• [ACTIVITY LIST]
1) Answer the following questions using the abstract on penicillin nanoparticles against Streptococcus pneumoniae:
(a) By what method were the PLGA-Pen nanoparticles prepared?
(b) At what temperature and for what durations were the biofilms incubated?
(c) From which patients were the S. pneumoniae isolates taken?
2) Continue the abstract on penicillin nanoparticles against Streptococcus pneumoniae from its last sentence.

═════ TEXT ═════

Discipline: Biological Sciences
Veolanda A. Peoples - Alabama State University
Co-Author(s): Shannon Williams, Stephanie Barrow, Ronda Bibbs, Mamie T. Coats
Streptococcus pneumoniae is a respiratory pathogen which remains a major cause of morbidity and mortality worldwide in spite of available vaccines and antibiotics.The development of a novel antimicrobial drug is needed in order to conquer existing mutating S.pneumoniae isolates. Our goal was to investigate the usefulness of penicillin conjugated gold nanoparticles (AuNP-Pen) and encapsulated poly lactic-co-glycolic (PLGA-Pen) nanoparticles as potential multivalent antimicrobials inhibiting the growth of clinically relevant planktonic S. pneumoniae.
Methods: Gold nanoparticles (AuNP) were synthesized through the reduction of gold (III) chloride trihydrate (HAuCl4) with sodium borohydride (NaBH4) using the citrate reduction method.The final nanoparticle suspension yields a concentration of 2.5 x 10-4M. Penicillin was conjugated to the surface of the particles via formation of a thioether bond. PLGA-Pen nanoparticles were prepared by emulsification-diffusion method. All planktonic susceptibility studies were done over five hours of incubation in enriched media at 37°C. Biofilms were incubated at 37°C for four and twenty-four hours. Following incubation, viable colony counts were performed for all non-adherent bacteria. The S. pneumoniae isolates used were isolated from pediatric patients and had varying susceptibility to penicillin.

═════ GIVEN DATA ═════

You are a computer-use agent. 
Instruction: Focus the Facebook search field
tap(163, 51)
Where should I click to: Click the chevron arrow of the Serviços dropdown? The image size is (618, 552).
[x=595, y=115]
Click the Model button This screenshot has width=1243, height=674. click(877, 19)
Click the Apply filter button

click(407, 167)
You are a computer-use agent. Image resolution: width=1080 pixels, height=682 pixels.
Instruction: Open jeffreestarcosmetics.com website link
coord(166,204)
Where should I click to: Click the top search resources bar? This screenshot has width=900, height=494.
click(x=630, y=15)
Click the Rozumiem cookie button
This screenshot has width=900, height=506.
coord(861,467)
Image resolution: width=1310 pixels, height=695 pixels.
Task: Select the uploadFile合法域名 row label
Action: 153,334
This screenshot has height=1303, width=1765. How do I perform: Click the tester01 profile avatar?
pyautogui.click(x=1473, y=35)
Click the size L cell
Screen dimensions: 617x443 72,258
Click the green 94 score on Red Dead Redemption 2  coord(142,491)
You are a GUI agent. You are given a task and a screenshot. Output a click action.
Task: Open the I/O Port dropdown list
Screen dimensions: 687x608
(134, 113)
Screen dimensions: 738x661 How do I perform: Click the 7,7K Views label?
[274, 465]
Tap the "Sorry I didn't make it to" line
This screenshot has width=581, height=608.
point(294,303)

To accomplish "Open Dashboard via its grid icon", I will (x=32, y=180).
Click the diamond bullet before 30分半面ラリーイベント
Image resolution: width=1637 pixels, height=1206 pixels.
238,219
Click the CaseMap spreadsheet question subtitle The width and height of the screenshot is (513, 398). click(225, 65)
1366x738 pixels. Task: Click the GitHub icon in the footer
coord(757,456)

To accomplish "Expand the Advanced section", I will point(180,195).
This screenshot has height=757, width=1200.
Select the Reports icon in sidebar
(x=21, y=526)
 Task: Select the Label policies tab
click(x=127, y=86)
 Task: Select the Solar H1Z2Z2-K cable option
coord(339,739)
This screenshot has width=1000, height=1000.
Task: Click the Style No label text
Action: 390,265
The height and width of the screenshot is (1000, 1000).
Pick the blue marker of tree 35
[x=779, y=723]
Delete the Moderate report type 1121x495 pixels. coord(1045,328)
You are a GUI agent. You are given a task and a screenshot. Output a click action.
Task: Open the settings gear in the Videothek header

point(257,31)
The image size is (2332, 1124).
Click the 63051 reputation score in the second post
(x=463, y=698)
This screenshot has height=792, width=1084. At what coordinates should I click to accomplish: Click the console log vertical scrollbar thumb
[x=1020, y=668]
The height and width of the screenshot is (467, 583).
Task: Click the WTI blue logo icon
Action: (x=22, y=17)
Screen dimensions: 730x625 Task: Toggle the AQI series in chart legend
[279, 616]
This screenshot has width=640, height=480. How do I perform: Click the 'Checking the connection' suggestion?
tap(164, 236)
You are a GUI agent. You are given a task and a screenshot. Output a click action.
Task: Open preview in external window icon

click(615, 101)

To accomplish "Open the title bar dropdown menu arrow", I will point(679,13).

═════

• [RESULTS OF THE TASKS]
1)
(a) By the emulsification-diffusion method.
(b) At 37°C for four and twenty-four hours.
(c) From pediatric patients.

2)
Results: The AuNP-Pen produced were 5-10nm spherical particles with 1.03 x 10-6 mol of penicillin/ng particle. While the encapsulated PLGA-Pen particles were considerable larger at 150-200nm. Following exposure to the nanoparticles, planktonic pneumococci showed reduced viability in the presence of the 0.125ng/µl AuNP-Pen and 0.25ng/µl PLGA-Pen when compared to AuNP and PLGA. However, independent of the level of penicillin susceptibility, there was not a significant difference in the inhibitory ability of free penicillin compared to that of AuNP-Pen and PLGA-Pen. Furthermore, while there was a trend for the isolates to survive less well in AuNP-Pen and PLGA-Pen than AuNP and PLGA, respectively; the difference was not statistically significant. However, AuNP in static biofilms statistically decreased viable non-adherent bacteria at four (P=0.0148) and 24 hours (P<0.05). Summary: While the tested nanoparticles were not effective against the antibiotic resistant S. pneumoniae, they will be examined against other pathogens. Also, because the use of these nanomaterials as therapeutics (against other bacteria) is possible, the genetic response of S. pneumoniae to the conjugate and encapsulated nanoparticles will be examined in the future.
Funder Acknowledgement(s): This work was supported by NSF-CREST (HRD-1241701); NSF-PIRE-1545884; and NSF-TPAC HRD-1432991
Faculty Advisor: Mamie Coats, email@example.com
Role: I performed all of this research myself, including MBC, SEM imaging, adherence assays, tissue culture, etc. A summer intern/student assisted me with the biofilm work.